> _GIVEN DATA_:

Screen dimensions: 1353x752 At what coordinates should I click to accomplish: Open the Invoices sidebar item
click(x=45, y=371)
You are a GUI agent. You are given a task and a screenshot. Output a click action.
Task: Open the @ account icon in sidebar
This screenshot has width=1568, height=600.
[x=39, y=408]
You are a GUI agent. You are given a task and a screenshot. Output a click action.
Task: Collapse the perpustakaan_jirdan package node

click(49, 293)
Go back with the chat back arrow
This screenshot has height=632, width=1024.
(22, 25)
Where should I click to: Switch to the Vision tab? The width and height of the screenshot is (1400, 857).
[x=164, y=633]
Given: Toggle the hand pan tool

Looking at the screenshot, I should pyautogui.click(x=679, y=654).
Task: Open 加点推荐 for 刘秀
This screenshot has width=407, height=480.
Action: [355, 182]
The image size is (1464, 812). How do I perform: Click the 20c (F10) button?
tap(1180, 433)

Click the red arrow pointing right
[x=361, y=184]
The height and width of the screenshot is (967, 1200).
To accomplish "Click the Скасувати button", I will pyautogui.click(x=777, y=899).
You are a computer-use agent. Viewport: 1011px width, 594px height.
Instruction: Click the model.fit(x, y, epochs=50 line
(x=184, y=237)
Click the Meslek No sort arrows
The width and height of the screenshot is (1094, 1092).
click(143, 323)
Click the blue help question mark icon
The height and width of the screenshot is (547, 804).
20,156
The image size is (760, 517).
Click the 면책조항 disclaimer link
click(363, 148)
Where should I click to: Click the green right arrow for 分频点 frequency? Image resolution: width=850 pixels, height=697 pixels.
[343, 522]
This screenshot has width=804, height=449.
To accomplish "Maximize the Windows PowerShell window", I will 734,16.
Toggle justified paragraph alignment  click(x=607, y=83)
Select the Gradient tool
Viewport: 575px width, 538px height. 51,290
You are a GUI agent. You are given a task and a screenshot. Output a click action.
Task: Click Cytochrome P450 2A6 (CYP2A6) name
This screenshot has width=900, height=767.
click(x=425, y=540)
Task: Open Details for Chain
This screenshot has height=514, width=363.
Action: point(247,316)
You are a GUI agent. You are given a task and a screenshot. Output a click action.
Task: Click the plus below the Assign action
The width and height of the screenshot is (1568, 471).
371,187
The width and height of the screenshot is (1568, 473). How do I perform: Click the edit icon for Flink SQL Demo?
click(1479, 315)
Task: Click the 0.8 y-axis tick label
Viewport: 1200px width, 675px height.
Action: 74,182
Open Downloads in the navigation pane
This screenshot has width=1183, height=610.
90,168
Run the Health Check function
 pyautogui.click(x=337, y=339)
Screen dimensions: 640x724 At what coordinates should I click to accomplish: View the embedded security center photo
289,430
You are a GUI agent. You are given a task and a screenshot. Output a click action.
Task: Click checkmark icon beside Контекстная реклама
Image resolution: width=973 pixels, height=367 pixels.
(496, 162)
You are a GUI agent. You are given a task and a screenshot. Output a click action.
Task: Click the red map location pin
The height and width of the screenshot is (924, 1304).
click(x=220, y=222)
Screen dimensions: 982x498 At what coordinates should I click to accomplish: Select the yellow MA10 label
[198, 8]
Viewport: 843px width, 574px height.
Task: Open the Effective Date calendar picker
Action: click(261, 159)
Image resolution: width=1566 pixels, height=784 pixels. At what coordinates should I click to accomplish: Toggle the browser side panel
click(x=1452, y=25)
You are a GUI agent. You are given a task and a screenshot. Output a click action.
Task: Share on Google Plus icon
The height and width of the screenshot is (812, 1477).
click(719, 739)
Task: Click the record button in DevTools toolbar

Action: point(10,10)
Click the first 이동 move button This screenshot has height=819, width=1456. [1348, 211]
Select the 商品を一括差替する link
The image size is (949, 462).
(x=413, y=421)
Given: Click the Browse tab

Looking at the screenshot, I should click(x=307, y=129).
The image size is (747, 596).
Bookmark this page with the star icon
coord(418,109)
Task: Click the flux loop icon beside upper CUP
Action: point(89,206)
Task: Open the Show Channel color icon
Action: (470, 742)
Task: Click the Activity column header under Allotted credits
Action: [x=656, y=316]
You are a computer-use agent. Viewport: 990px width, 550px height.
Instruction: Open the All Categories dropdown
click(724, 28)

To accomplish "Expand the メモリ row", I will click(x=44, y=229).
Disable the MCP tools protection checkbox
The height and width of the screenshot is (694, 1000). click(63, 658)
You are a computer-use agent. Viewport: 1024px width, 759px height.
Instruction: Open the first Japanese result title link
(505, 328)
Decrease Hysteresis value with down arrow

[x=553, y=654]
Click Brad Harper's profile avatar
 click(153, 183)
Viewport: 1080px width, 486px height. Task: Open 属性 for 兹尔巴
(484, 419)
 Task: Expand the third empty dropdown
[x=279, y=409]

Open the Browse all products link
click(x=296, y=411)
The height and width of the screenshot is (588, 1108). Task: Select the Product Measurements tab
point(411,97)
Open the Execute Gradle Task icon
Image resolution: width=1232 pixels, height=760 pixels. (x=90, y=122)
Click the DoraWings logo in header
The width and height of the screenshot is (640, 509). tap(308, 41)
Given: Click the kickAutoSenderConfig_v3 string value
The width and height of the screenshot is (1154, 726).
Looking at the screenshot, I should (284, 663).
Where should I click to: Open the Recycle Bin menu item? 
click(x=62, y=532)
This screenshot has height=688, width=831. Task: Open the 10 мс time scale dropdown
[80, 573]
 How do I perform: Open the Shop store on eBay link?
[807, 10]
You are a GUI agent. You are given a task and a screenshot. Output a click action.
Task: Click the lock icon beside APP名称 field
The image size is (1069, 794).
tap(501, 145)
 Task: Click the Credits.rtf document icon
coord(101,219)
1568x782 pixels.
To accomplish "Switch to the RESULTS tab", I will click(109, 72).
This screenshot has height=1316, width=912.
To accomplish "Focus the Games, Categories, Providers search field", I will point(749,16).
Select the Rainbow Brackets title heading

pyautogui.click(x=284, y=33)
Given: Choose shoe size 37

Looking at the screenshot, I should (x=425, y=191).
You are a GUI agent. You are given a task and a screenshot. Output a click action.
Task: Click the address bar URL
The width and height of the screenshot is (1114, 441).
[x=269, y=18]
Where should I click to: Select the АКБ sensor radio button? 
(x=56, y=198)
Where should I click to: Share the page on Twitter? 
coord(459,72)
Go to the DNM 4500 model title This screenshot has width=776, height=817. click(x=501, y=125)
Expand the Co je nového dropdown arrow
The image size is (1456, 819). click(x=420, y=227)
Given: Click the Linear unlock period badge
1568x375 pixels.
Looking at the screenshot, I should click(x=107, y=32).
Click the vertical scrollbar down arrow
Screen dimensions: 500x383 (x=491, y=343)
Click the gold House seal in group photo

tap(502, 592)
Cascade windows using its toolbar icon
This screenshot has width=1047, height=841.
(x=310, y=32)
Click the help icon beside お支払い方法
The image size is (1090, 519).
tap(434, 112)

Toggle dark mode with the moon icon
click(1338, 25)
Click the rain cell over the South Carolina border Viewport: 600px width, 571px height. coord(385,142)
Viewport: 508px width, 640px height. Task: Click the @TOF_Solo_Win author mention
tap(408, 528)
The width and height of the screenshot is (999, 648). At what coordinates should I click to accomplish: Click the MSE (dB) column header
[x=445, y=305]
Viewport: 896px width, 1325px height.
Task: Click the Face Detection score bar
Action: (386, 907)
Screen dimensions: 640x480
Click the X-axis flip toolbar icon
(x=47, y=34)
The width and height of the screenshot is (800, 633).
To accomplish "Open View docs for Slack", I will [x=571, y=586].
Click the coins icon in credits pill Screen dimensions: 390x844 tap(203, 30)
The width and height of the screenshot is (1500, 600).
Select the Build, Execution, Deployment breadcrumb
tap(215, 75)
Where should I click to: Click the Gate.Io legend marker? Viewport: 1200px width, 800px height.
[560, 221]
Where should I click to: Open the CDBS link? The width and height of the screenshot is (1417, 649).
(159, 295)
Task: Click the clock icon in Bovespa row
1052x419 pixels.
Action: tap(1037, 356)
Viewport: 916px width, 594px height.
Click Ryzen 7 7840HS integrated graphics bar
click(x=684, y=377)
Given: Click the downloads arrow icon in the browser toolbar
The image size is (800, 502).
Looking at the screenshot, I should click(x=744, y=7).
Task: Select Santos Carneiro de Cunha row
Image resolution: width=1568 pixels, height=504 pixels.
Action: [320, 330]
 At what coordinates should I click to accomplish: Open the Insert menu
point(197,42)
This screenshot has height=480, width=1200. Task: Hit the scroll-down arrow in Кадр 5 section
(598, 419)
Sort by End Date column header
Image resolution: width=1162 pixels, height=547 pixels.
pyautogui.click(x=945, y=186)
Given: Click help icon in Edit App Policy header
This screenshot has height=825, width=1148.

> _AIM OF THE EXERCISE_: Where a line in the listing above includes the string "computer", copy that line.

> _ANSWER TO THIS PROBLEM_:
You are a computer-use agent. Viewport: 1011px width, 594px height.
You are a computer-use agent. Viewport: 990px width, 550px height.
You are a computer-use agent. Viewport: 1024px width, 759px height.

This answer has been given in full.